**EXERCISE AIM:**
All lines from the one containing "You are a GUI" through the end of the data below are to be repeated exactly, with pictures left out.

**EXERCISE DATA:**

* * * *

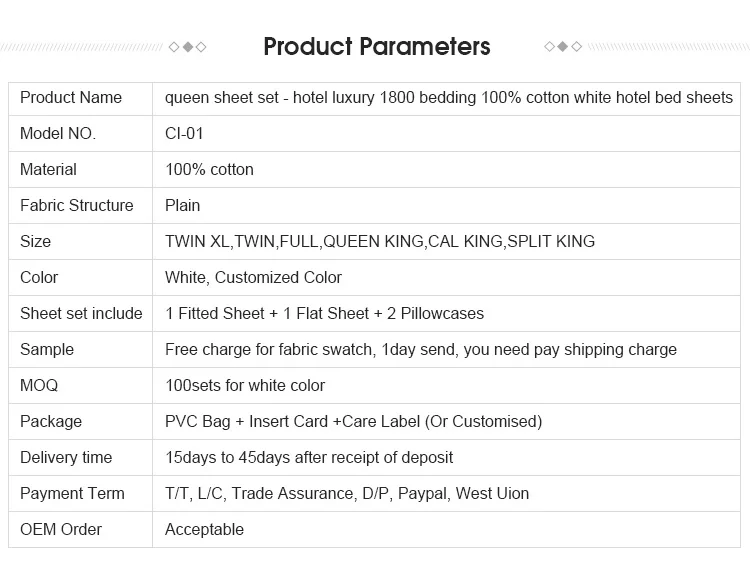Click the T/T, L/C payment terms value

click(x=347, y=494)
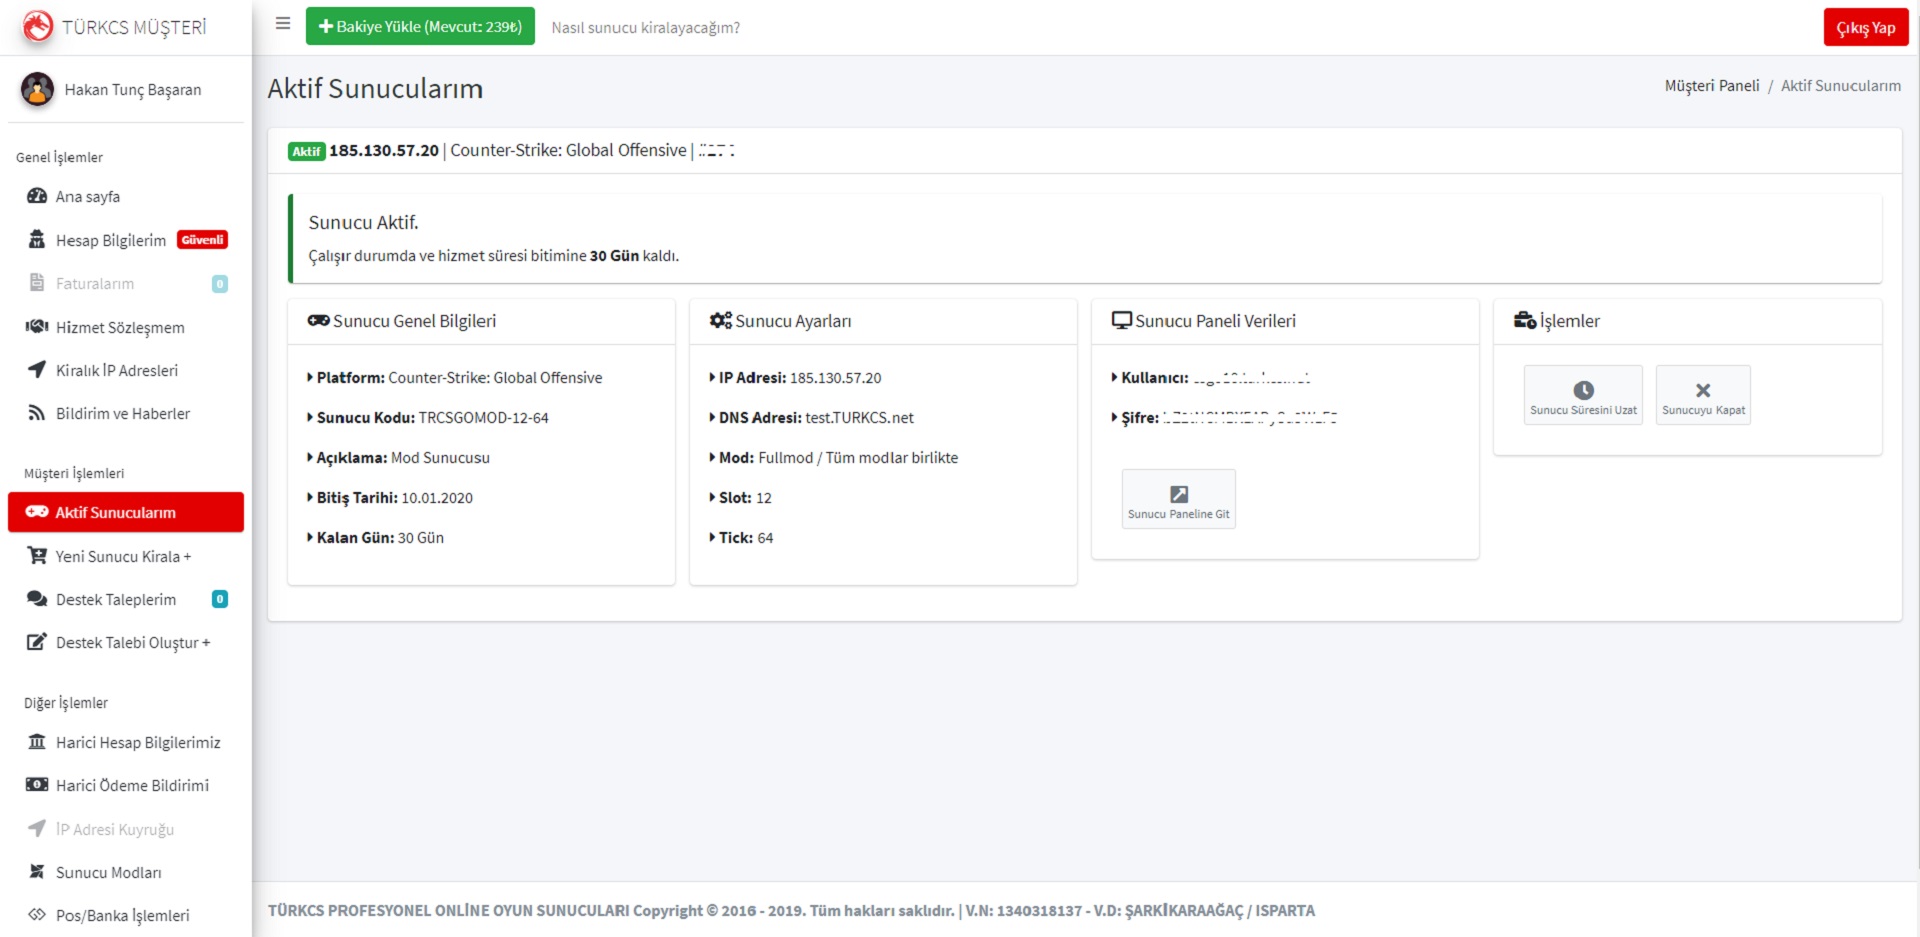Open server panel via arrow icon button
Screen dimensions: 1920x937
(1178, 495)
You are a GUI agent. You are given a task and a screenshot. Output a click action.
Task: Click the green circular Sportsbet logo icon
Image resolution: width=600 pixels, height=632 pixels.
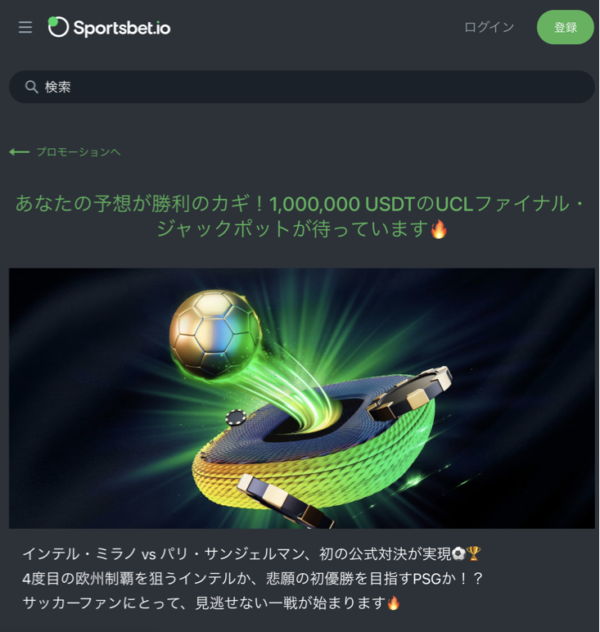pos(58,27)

* * * *

**EXERCISE SOLUTION:**
You are a GUI agent. You are given a task and a screenshot. Output a click action.
Task: Click the green circular Sportsbet logo icon
Image resolution: width=600 pixels, height=632 pixels.
pos(58,27)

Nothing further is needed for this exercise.